● ASSIGNMENT 1: Can you reproduce the R data frame indexing thread word for word, from "I recently came" to "data.frame(c1, c2, c3)"?
● ASSIGNMENT 2: How would the thread on indexing an R data frame with a logical data frame go on after its last sentence?

● SELECTED EXTRACT:

####################

I recently came across df[logicaldf,] command and was really confused as I have only seen the df[x,] format where x is a column in df. Here is an example chunk when I ran the code in R:
> c1 <- c(11, 2, 3, 4, 53)
> c2 <- c(9, 3, 5, 5, 2)
> c3 <- c(1, 10, 3, 2, 2)
> foo <- data.frame(c1, c2, c3)
> foo5 <- foo > 5
> head(foo5)
c1 c2 c3
[1,] TRUE TRUE FALSE
[2,] FALSE FALSE TRUE
[3,] FALSE FALSE FALSE
[4,] FALSE FALSE FALSE
[5,] TRUE FALSE FALSE
> table(rowSums(foo5))
0 1 2
2 2 1
> foo[foo5, ]
c1 c2 c3
1 11 9 1
5 53 2 2
NA NA NA NA
NA.1 NA NA NA
Could someone explain what is happening here?
CodePudding user response:
If you omit the comma, then you would just extract the elements where foo5==TRUE
:
foo[foo5]
## 11 53 9 10
However, because you include the comma, foo5
is converted to matrix and then to a vector. Thus inside of the brackets foo5
becomes:
as.vector(as.matrix(foo5))

####################

● GIVEN DATA:
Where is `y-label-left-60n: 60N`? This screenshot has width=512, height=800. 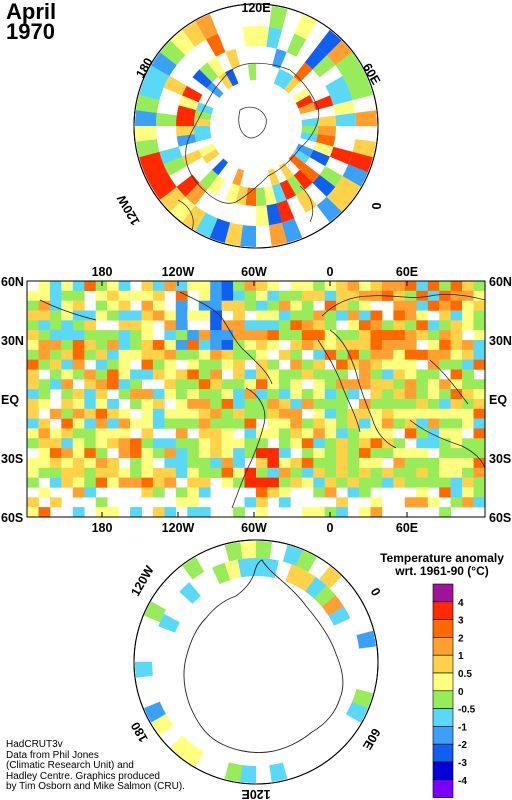 y-label-left-60n: 60N is located at coordinates (12, 282).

####################

● RESPONSE 1:
I recently came across df[logicaldf,] command and was really confused as I have only seen the df[x,] format where x is a column in df. Here is an example chunk when I ran the code in R:
> c1 <- c(11, 2, 3, 4, 53)
> c2 <- c(9, 3, 5, 5, 2)
> c3 <- c(1, 10, 3, 2, 2)
> foo <- data.frame(c1, c2, c3)

● RESPONSE 2:
## TRUE FALSE FALSE FALSE TRUE TRUE FALSE FALSE FALSE FALSE FALSE TRUE FALSE FALSE FALSE
Now, the 4 TRUE
s occur in positions 1, 5, 6, and 12. So your subset command (foo[foo5,]
) is trying to grab rows 1, 5, 6, and 12 from foo
. Thus, the result is rows 1 and 5, and two rows of NA
s because foo
doesn't have rows 6 and 12.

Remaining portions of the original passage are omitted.